Do I need to use all three layers?
No. Each layer is independent:
- Layer 1 alone — Works great. Most projects start here and stay here for weeks.
- Layer 1 + 2 — Add KB when agent makes mistakes due to missing domain knowledge.
- Layer 1 + 2 + 3 — Add Skills/Workflows when you want advanced, project-specific behaviors.
Start with Layer 1. Add more when you feel the need, not before.
Why not just write AGENTS.md myself?
You could!
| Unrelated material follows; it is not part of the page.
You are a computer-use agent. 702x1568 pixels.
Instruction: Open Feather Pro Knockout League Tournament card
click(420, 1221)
But Agentify gives you:
- Research-based defaults — Rules derived from studying agent behavior patterns, best practices from multiple sources, and iterative refinement based on real usage
- Structure for growth — Not just rules, but a layered architecture for KB, Skills, and Workflows
- Tool-specific setup — Correct config files for Copilot, Cursor, Claude, and
Other(Codex/Windsurf/etc.) - Templates — Starting points for Skills and Workflows so you don’t start from zero
Writing from scratch means discovering these patterns yourself. Agentify gives you a head start.
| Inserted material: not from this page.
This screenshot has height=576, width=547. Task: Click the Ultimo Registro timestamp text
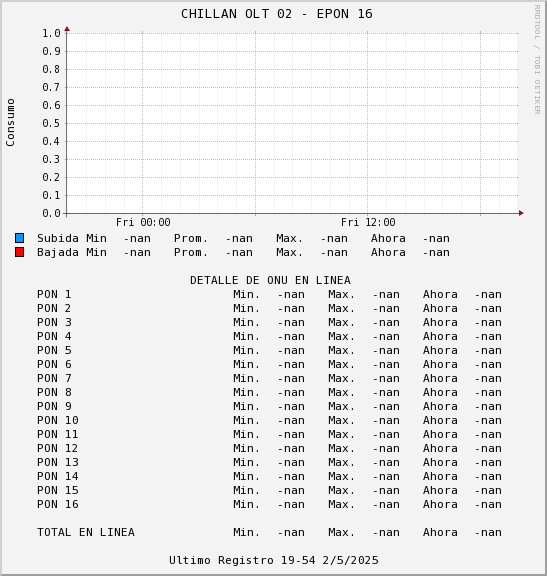coord(273,560)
Why safe defaults over “helpful at all costs”?
In coding, wrong-but-confident is worse than uncertain-but-honest. Agents that admit “I don’t know” prevent bugs.
Why keep core rules concise?
Core rules are the foundation — they apply to 80%+ of projects. Project-specific rules go in AGENTS.md’s “Project-Specific Rules” section. Deep expertise goes in Skills. This layered approach means you get a solid starting point and can build complexity in the right places.
Why no enforcement?
Rules are guidance, not gates. Enforcement adds complexity and friction. Trust-but-verify works better.
Contributing
How can I contribute?
See CONTRIBUTING.md. Contributions welcome:
- Bug fixes
- Documentation improvements
- New skill/workflow templates
- Tool support
My PR was rejected. Why?
Likely reasons:
- Adds complexity without clear value
- Technology-specific (belongs in Skills)
- Makes output significantly longer
- Violates design philosophy
Check philosophy.md before proposing features.